Title: The Cleaner of Chartres 
Author: Salley Vickers
Publisher: Viking
Published: June 27, 2013
Hardcover, 304 pages
ISBN: 978-0-670-78567-4
Genre: Historical Fiction
Source: Publisher

Goodreads Summary
There is something very special about Agnes' Morel.  A quiet presence in a small French town of Chartres she can be found cleaning the framed medieval cathedral each morning and doing odd jobs for the townspeople in the afternoon. No one knows where she comes from or why.  Not Abbe' Paul, who discovered her one morning  twenty years ago, sleeping on the porch, and not Alain Fleury, the irreverent young restorer, who works along side of her each day and whose attention she catches with her tawny eyes and elusive manner. 
She has transformed everyone's life in her own subtle way, yet no one suspects the dark secrets of her past.

My thoughts:
Twenty years ago she appeared in the cloisters of the  ancient cathedral of Notre Dame, in the medieval town of Chartres in France.  To the town's people it seemed like she had always been there - a harmless presence, touching their lives in subtle ways.  But no one knows anything about her past.
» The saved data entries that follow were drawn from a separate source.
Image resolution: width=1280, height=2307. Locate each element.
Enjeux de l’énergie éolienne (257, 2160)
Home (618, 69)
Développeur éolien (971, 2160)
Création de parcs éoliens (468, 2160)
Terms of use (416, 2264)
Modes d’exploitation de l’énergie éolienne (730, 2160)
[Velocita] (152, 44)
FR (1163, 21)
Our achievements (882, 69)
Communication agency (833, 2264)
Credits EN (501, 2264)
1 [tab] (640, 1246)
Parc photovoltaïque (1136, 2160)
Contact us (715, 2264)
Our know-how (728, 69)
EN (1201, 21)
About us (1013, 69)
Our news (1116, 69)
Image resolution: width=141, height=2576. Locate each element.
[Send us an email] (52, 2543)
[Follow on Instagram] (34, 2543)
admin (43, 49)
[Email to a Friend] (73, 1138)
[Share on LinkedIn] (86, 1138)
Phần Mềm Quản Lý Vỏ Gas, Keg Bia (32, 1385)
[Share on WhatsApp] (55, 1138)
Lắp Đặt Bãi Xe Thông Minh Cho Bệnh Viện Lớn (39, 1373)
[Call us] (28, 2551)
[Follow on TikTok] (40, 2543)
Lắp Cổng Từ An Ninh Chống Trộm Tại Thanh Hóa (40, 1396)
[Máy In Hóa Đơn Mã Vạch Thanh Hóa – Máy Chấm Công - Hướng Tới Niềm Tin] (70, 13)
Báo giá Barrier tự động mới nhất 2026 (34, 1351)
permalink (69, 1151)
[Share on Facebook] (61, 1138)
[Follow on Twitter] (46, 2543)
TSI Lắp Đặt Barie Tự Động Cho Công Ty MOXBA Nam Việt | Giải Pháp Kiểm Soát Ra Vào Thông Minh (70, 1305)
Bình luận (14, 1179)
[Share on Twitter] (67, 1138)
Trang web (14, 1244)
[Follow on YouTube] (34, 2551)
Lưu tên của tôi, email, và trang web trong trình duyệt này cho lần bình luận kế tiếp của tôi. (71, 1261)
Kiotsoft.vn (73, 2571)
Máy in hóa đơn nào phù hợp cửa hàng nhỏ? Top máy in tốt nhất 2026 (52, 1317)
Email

One day she is asked to take on the cleaning of the cathedral by Abbe' Paul, who first discovered her sleeping on the north porch.  Working under the light of the magnificent stained glass and cleaning the famous labyrinth, Agnes' finds inner peace.
Soon she is helping Professor Jones and advising Philippe Nevers about his disturbed sister.  And with her colorful clothes and elusive manner she attracts the attention of Alain Fleury, the irreverent young man who is helping restore the cathedral.
But Agnes's new position provokes the jealousy of elderly Madam Beck and her friend Madam Picot.  Madam Beck, a long divorced woman of self importance, keeps a close eye on all who pass by her window and has the latest information on all.  One day a specter from Agnes''s past arrives, causing ugly speculations and rumors to fly and Agnes' finally is forced to confront her past and we learn the tramas that first brought her to Chartres.
This is a charming book to read.  Not normally my genre, but I found it a refreshing change of pace.
The old town of Chartres has kept the slow pace as a more modern town surrounds it has the hustle and bustle.
As the story unfolded, I felt like a guest watching all, being fearful as not to impose.  The characters were real.  Madam Beck reminded me of an aunt of mine.  Agnes' seemed fragile, eager to please, but there seemed to be a hidden strength emerge when all seemed lost.  Alain Fleury was a knight in shining armor, coming to her rescue in more ways than one. 
A wonderful cast of characters, a beautiful medieval town, makes this visit to France unforgettable.